Among those calling for a special election was Randy Ruedrich, the Republican Party chairman, who said in an e-mail message Thursday, “A special election will allow Alaskans to have a real, nonbiased, credible process where the most qualified person could win.”
On Wednesday, the Justice Department moved to drop all charges against Mr. Stevens, 85, citing what it called prosecutorial misconduct. He was convicted on seven felony counts of ethics violations just before he lost a bid for re-election in November. Judge Emmet G. Sullivan will determine whether to grant the department’s motion at a hearing scheduled for Tuesday in Washington.
Several hours after the Alaska Republican Party asked for a do-over election — and for Sen. Mark Begich’s (D) resignation — Gov. Sarah Palin (R) followed her party’s lead.
Alaska Democrats, not surprisingly, don’t find much merit in the idea.
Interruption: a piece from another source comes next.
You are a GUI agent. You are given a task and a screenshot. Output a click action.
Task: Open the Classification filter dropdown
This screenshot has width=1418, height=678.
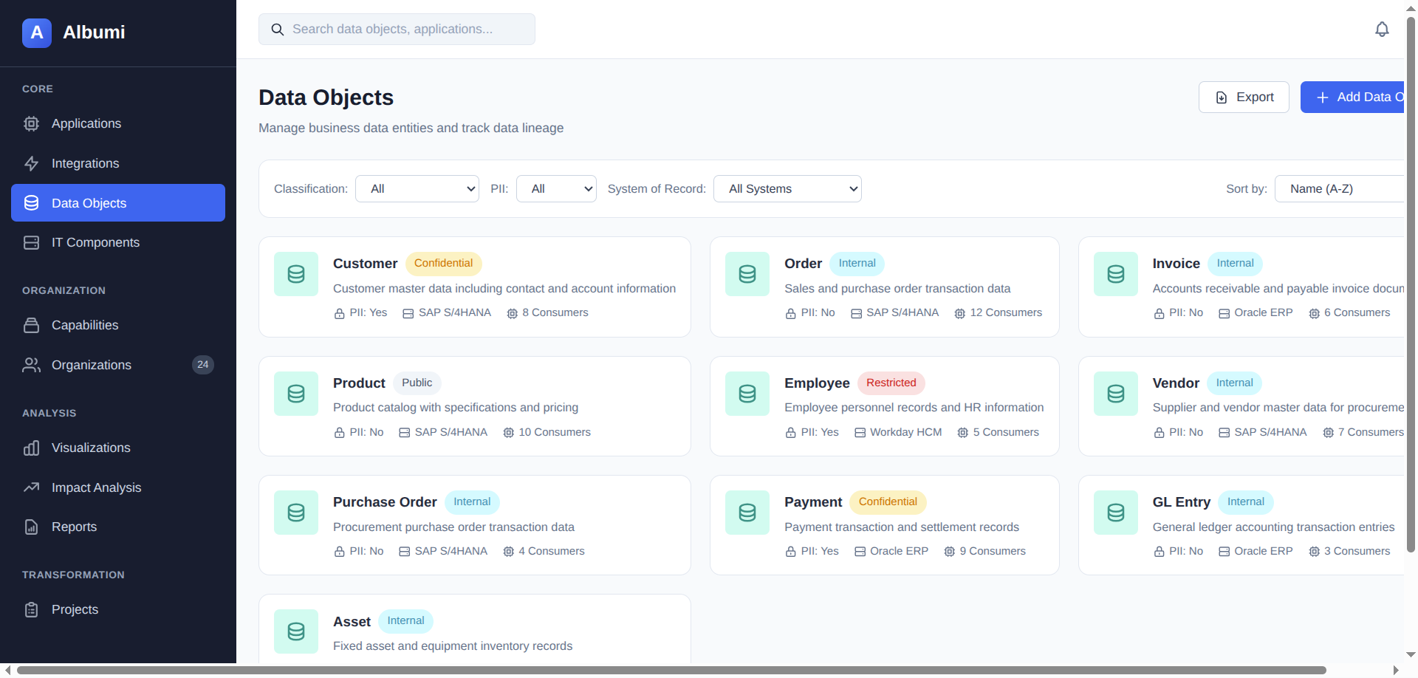pos(417,189)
Begich explained that he began his campaign well before Stevens’ legal troubles, and was elected “because Alaskans were looking for a change and a senator as independent as Alaska.” The chairwoman of the Alaska Democratic Party added, “To imply that Alaskans didn’t know what they were voting on, is just plain wrong. Alaskans deserve to be treated with respect and their choice for senator honored. Even before all this came up, there was a strong feeling that it was time to move on and that Alaska needed new leadership.”
Even Sen. Lisa Murkowski (R) of Alaska agreed that “turning back the clock” is “not an option.”
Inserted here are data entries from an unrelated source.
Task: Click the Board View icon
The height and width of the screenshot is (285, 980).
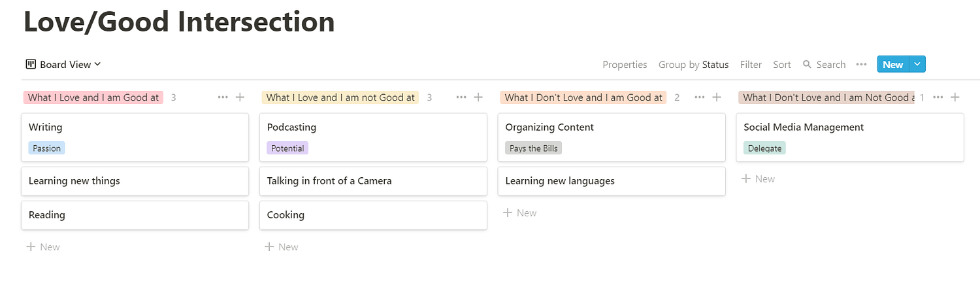Action: [x=31, y=64]
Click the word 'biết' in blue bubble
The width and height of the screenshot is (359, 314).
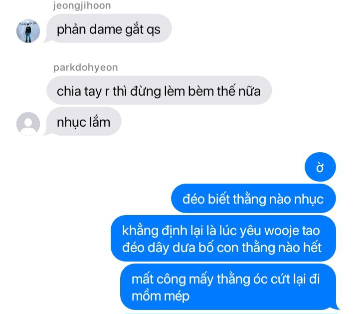[219, 199]
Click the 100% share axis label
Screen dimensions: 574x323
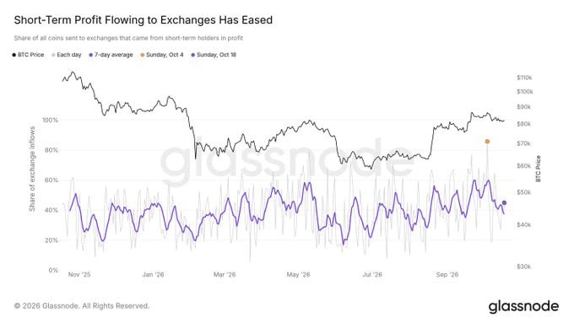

Nor should it be. Would Stevens have won re-election if prosecutors had been more responsible? I haven’t the foggiest idea. Maybe Stevens would have been convicted anyway. Maybe voters were sick of Stevens’ nonsense and multiple scandals. It’s impossible to say what might have happened with any certainty, but that doesn’t change the fact that there was a legitimate election and the sitting senator won more votes.
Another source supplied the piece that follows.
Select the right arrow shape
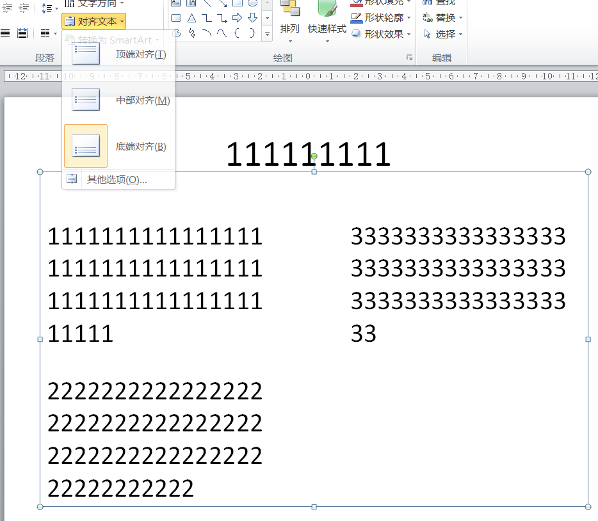 [237, 17]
Several years ago, Gary Condit sought re-election, despite prosecutors’ belief that he might have been involved in Chandra Levy’s murder. Condit was defeated, though police later cleared him in the case. Does he get a do-over election? Not so much.
Look, there’s no doubt that the prosecutors in Stevens’ trial badly mishandled the case. But let’s also not forget that Holder intervened, not because of Stevens’ innocence, but because of the misconduct in Bush’s Justice Department. To hear the media and Alaska Republicans tell it, Stevens was pure as the driven snow and would have won yet another term were it not for being railroaded by bungling lawyers.
In reality, as Zachary Roth explained yesterday, “[N]o one disputes that Stevens accepted hundreds of thousands of dollars worth of home renovations and gifts (remember that massage chair?) from a supporter who had a slew of business interests that Stevens was in a position to affect as a powerful federal lawmaker and appropriator. That’s what we call ‘corrupt.'”
Stevens gets to walk, and under the circumstances, that’s probably the right call. But this talk of a do-over election to preserve Stevens’ “honor” is without foundation in reality.